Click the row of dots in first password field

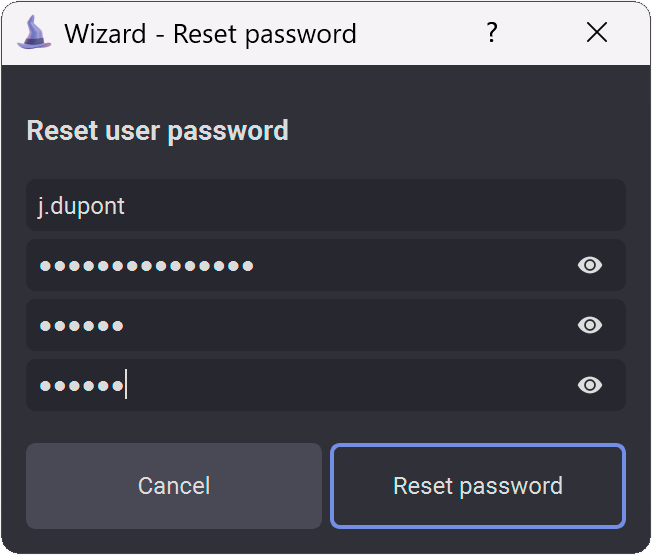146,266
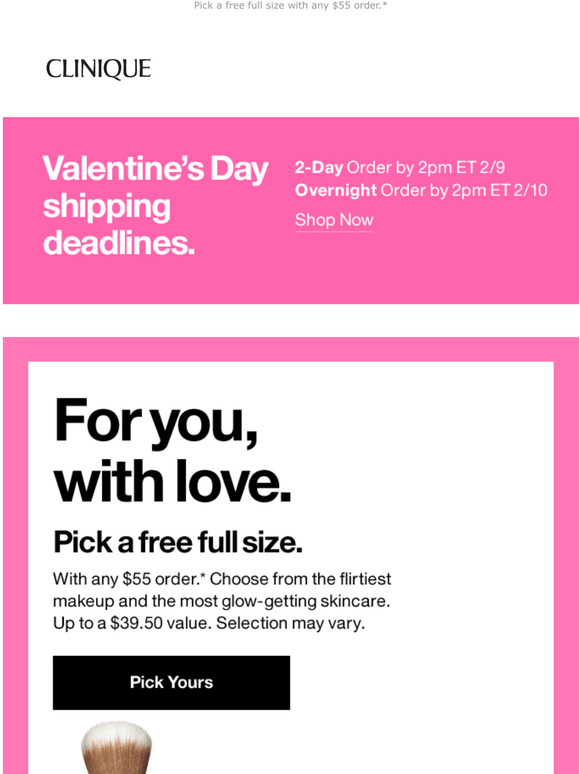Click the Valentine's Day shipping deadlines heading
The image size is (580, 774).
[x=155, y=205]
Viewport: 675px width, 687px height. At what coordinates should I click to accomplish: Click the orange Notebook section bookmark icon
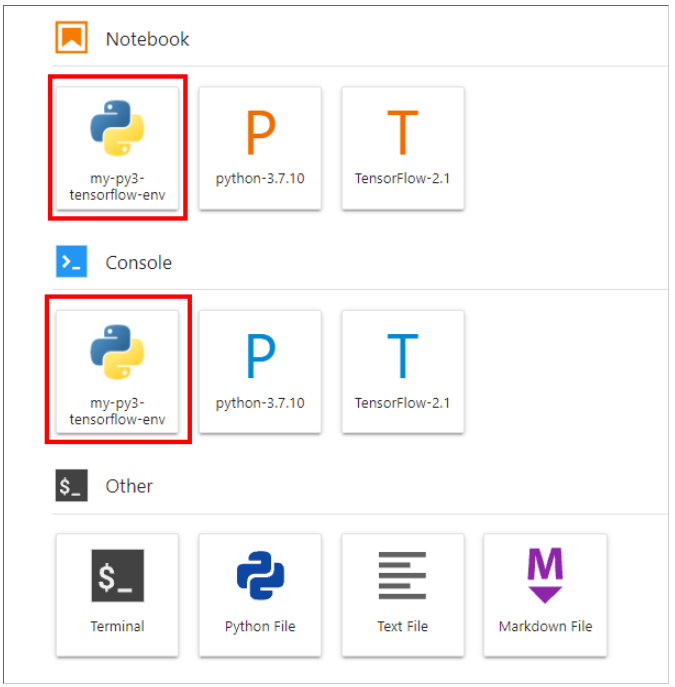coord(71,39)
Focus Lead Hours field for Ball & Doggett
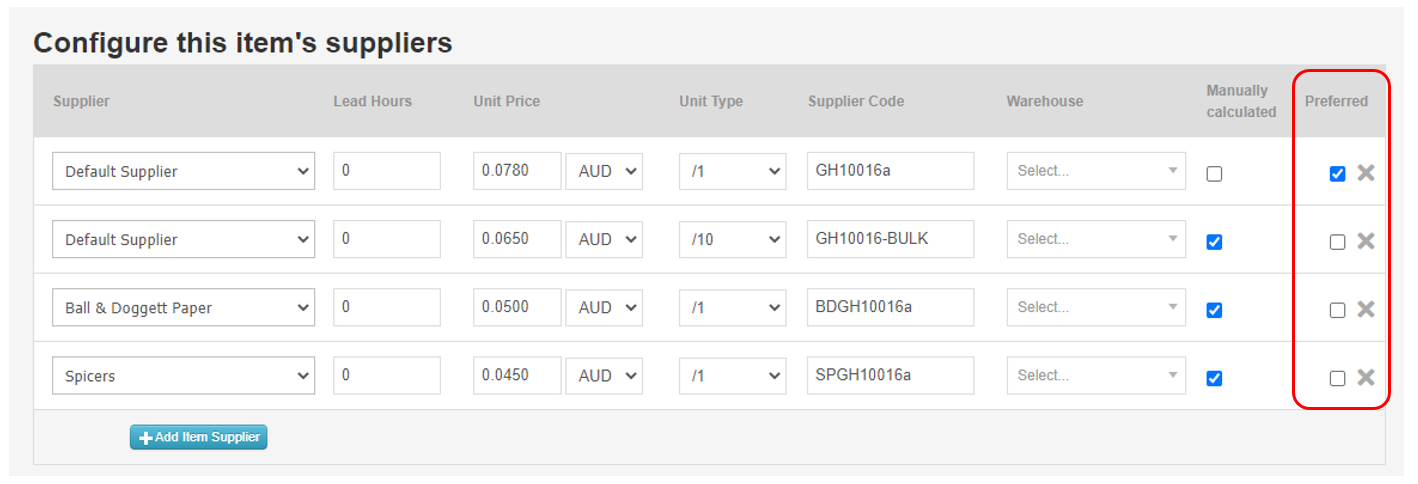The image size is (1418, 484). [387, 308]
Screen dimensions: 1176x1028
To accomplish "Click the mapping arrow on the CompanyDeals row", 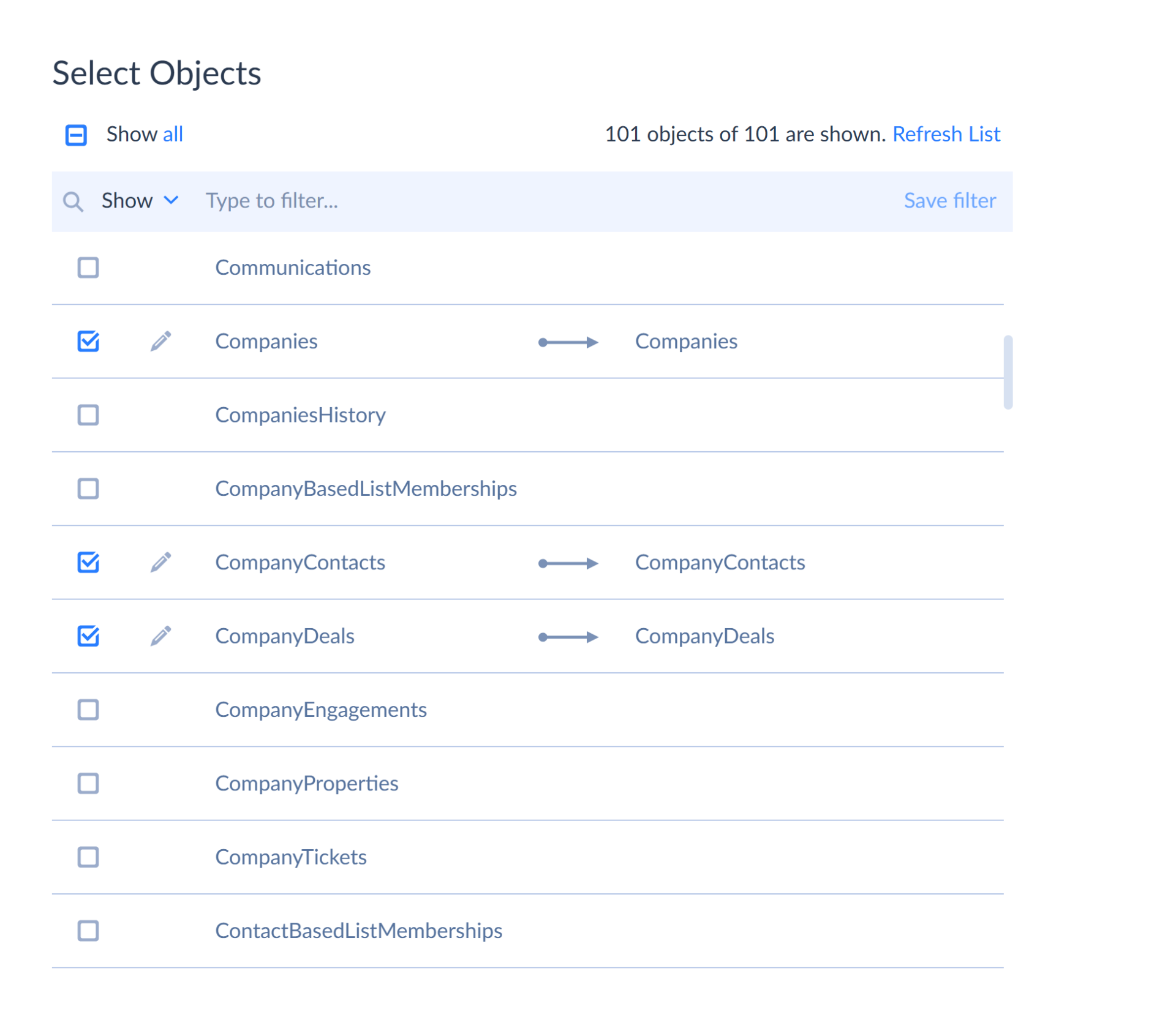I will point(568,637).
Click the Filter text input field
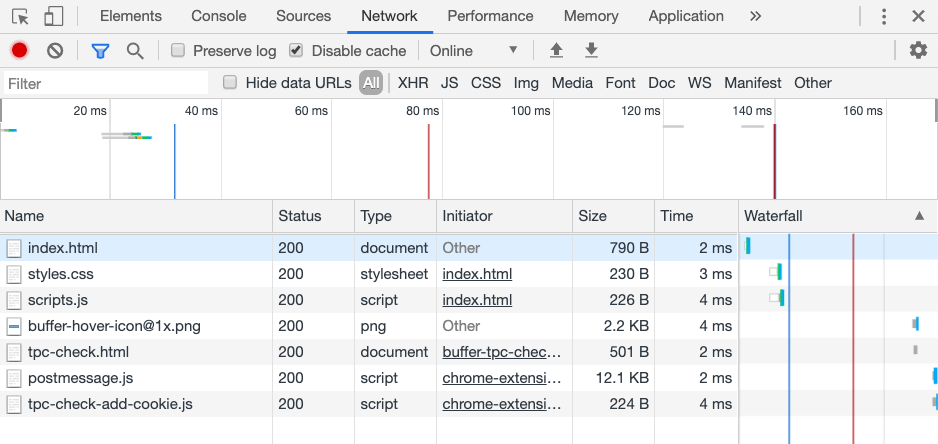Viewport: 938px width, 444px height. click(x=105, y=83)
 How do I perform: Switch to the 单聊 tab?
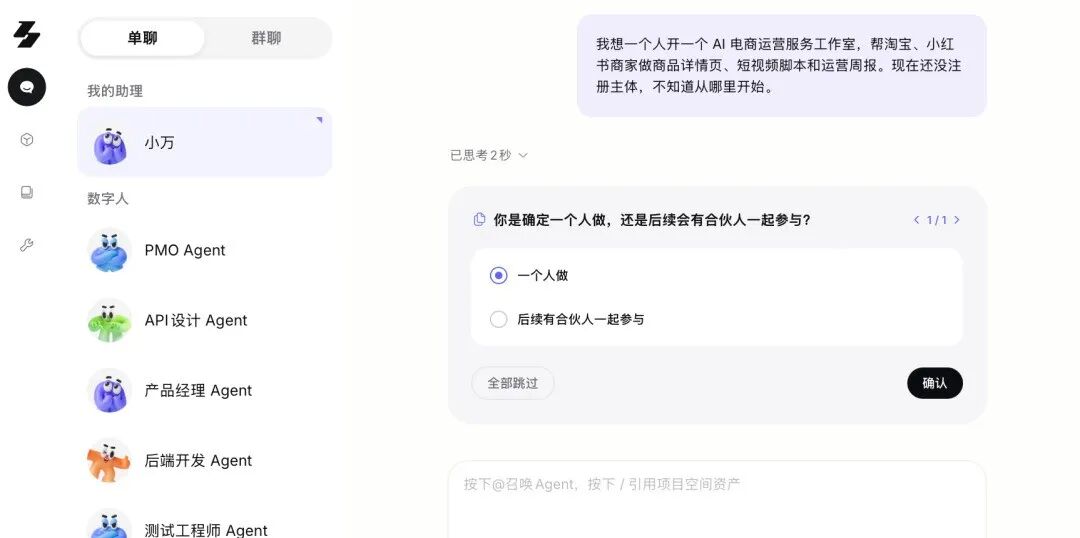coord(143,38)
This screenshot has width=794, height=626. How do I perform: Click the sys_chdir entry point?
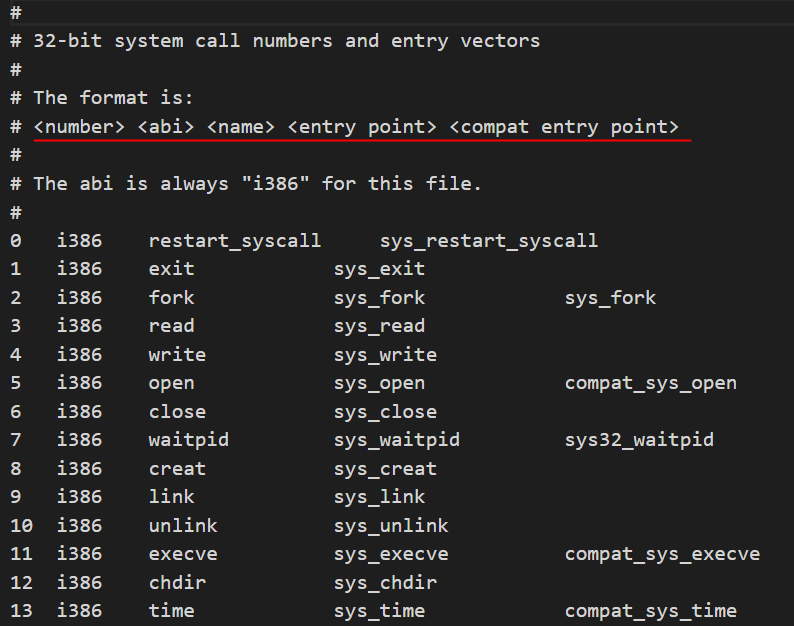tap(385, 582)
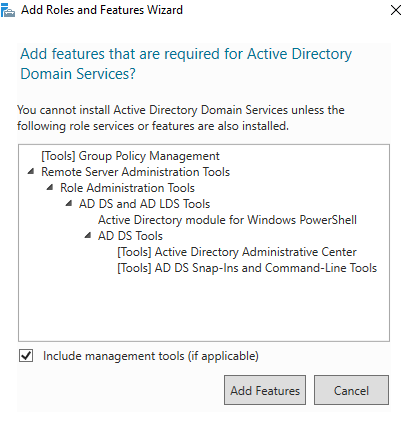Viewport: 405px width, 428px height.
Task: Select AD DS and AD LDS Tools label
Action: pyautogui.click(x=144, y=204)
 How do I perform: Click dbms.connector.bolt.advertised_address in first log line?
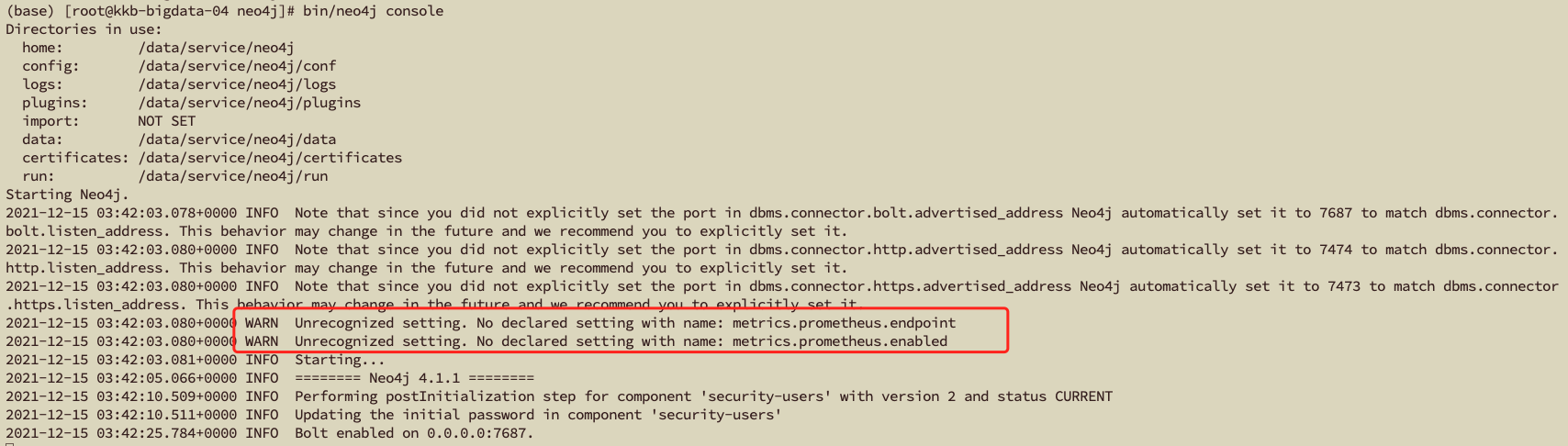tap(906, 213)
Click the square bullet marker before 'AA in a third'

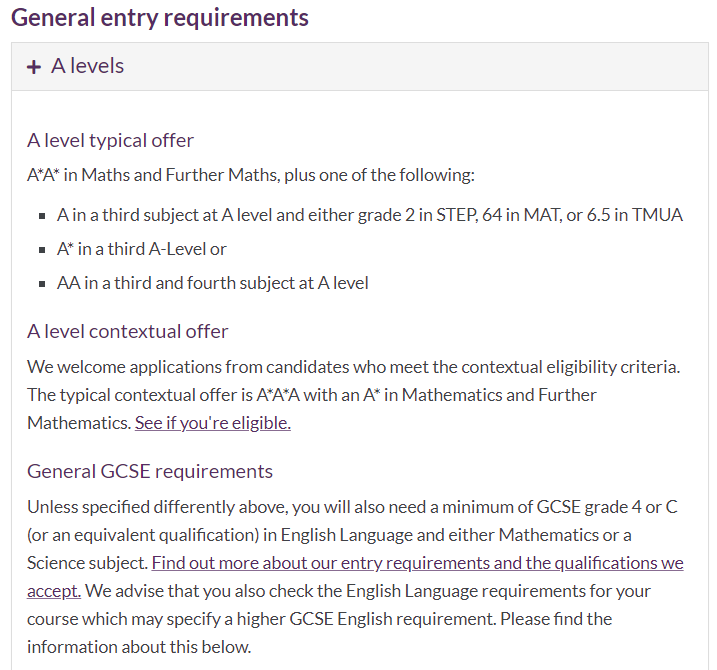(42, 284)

Exercise objective
Copy the rows from the line that has "Click the Filter text input field" through the end of the rows, swapping "square" for "round" and changing nothing else. Omit the pictures.

Response
Click the Filter text input field
Viewport: 938px width, 444px height. click(x=105, y=83)
 How do I perform: Switch to the 单聊 tab?
coord(143,38)
This screenshot has width=794, height=626. How do I perform: Click the sys_chdir entry point?
tap(385, 582)
Viewport: 405px width, 428px height.
Task: Select AD DS and AD LDS Tools label
Action: pyautogui.click(x=144, y=204)
 How do I perform: Click dbms.connector.bolt.advertised_address in first log line?
tap(906, 213)
Click the round bullet marker before 'AA in a third'

(42, 284)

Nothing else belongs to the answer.